Hi ladies, so I’ll go ahead and list a couple of food items that can help boost your mood, give you that energy, and keep you healthy too.
We have dark chocolate, fish because it’s rich in Omega-3 fatty acids, yoghurt (if you are looking for a little sugar rush, you can have ice cream, not exactly a healthy choice but it does the job), bananas, berries, nuts et al., and the list is endless.
So why would anyone choose to indulge in placentophagy?
The placenta is an organ that delivers oxygen and nutrients from the mother’s blood to the fetus.
It also removes waste products from the baby’s blood.
The act, known as placentophagy, is simply the practice of consuming the placenta after birth.
Yes, the placenta is likened to a steak but do you know what else looks like a steak? Steak itself! All kinds of it.
Although there are no official estimates of how many women ingest their placenta, the Internet is increasingly crowded with placenta service providers, preparers of pills, smoothies and salves to support new mothers in the slog to recovery.
People usually decide to eat their placentas because they either previously had, or felt they were at risk of, a negative experience during birth and the post-partum period. Most commonly, these were women who had existing mental health problems or had previously experienced post-natal depression (PND) and were worried about a recurrence. PND can be an awful, isolating and stigmatized condition and people were willing to seek a broad range of possible preventative measures – including eating their placenta.
The rationale for this is that in the immediate postpartum period, the birthing parent experiences a large and sudden drop in pregnancy-related hormones that can result in low mood and energy. The placenta produces a lot of those hormones and so re-ingesting it could replace some of them.
This practice still seems alien in our culture as I was brought up to understand that the Placenta is buried and not ingested.
An obstetrician and gynaecologist, Dr Akinsola Akinde in a recent interview advised women against placentophagy.
“Medically, the placenta is a waste product because they are often colonised with bacteria. Many are infected.
“So, it is not advisable to eat something that is potentially teeming with bacteria, which may even be pathogenic.
“Some women may want to jump on the placenta-eating bandwagon because someone they know or respect claims it’s “the best thing ever”.

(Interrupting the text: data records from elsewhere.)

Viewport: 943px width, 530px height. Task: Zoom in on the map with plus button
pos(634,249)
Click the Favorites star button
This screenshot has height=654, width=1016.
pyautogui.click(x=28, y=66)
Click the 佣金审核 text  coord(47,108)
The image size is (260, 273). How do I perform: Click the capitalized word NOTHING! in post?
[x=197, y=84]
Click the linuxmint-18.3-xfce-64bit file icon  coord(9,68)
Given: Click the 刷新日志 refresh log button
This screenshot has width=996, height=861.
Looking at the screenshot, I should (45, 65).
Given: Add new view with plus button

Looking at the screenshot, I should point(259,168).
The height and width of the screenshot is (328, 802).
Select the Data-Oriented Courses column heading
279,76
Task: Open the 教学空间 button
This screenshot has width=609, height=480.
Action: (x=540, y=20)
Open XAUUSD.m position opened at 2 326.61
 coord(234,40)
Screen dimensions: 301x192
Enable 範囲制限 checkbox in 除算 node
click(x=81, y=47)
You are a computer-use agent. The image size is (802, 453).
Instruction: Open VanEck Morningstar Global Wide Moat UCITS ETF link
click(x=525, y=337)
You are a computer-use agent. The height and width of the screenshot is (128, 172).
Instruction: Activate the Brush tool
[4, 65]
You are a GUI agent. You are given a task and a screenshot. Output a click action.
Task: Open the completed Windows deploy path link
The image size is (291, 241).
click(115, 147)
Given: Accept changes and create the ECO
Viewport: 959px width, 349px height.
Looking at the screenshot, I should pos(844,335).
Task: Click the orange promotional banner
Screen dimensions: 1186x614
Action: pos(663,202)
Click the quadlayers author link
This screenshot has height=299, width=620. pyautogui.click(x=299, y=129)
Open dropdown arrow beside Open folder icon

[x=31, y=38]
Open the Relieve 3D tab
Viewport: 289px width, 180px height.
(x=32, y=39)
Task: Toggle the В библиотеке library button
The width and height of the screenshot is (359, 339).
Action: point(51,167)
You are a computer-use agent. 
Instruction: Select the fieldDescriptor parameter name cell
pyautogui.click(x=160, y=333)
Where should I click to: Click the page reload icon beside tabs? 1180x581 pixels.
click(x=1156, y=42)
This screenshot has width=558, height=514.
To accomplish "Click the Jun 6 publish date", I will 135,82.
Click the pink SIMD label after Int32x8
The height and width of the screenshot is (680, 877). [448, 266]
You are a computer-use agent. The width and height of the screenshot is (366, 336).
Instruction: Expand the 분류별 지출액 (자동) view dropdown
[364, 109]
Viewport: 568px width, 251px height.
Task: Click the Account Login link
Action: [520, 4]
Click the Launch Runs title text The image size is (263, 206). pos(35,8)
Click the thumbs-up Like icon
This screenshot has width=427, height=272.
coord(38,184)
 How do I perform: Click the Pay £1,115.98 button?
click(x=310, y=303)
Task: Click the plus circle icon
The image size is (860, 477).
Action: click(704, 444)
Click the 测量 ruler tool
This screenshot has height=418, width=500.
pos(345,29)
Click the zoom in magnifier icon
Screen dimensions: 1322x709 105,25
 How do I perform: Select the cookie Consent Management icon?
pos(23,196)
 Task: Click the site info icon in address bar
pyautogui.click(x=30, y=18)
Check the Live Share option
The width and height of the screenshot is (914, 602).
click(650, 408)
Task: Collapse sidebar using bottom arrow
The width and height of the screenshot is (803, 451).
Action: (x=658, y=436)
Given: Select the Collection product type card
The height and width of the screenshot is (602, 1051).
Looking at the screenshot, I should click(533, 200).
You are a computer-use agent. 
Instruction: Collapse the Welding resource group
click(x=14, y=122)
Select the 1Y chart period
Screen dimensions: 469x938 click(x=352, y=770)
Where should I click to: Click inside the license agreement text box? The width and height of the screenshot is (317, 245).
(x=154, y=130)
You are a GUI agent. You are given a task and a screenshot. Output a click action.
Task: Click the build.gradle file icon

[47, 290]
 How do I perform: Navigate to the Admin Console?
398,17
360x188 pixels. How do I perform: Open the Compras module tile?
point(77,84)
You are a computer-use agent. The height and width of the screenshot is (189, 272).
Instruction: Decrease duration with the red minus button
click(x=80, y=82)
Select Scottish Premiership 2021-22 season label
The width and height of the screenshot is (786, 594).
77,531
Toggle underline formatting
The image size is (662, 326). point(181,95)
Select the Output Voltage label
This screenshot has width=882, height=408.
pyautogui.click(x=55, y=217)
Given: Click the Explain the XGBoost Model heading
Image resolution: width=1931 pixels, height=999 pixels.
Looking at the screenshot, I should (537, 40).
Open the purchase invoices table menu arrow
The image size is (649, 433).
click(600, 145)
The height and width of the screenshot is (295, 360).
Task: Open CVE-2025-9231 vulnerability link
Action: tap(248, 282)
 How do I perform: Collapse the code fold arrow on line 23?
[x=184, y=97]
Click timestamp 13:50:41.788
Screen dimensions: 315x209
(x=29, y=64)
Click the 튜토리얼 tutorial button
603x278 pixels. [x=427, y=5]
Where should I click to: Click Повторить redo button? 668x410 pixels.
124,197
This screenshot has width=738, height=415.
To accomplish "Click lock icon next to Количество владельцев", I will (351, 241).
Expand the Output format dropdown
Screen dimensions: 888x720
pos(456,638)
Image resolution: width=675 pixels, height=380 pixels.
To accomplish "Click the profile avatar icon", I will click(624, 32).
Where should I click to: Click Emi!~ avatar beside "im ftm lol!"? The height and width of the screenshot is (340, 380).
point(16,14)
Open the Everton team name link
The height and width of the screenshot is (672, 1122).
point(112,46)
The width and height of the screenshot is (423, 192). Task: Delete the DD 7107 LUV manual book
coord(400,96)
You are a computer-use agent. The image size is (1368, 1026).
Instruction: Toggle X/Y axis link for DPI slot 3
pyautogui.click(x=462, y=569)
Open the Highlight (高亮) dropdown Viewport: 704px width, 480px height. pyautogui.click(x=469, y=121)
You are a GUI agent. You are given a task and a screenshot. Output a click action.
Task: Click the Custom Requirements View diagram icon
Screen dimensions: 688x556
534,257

“I will advise them to exercise caution till scientific evidence proves that placentophagy is beneficial to human health,” he said.
He said that the placenta does have protein and fats, however, stressed that those nutrients could be found in a healthy diet.
Akinde stressed that placentophagy could be harmful to the mother and baby, noting that healthcare providers should be consulted about proven alternatives for postpartum and other concerns.
Rates of postpartum depression keep climbing, maternity leave policies are stingy, and child care costs are often prohibitive. It’s easy to see why many women would be eager to seek help, real or perceived, wherever they can find it.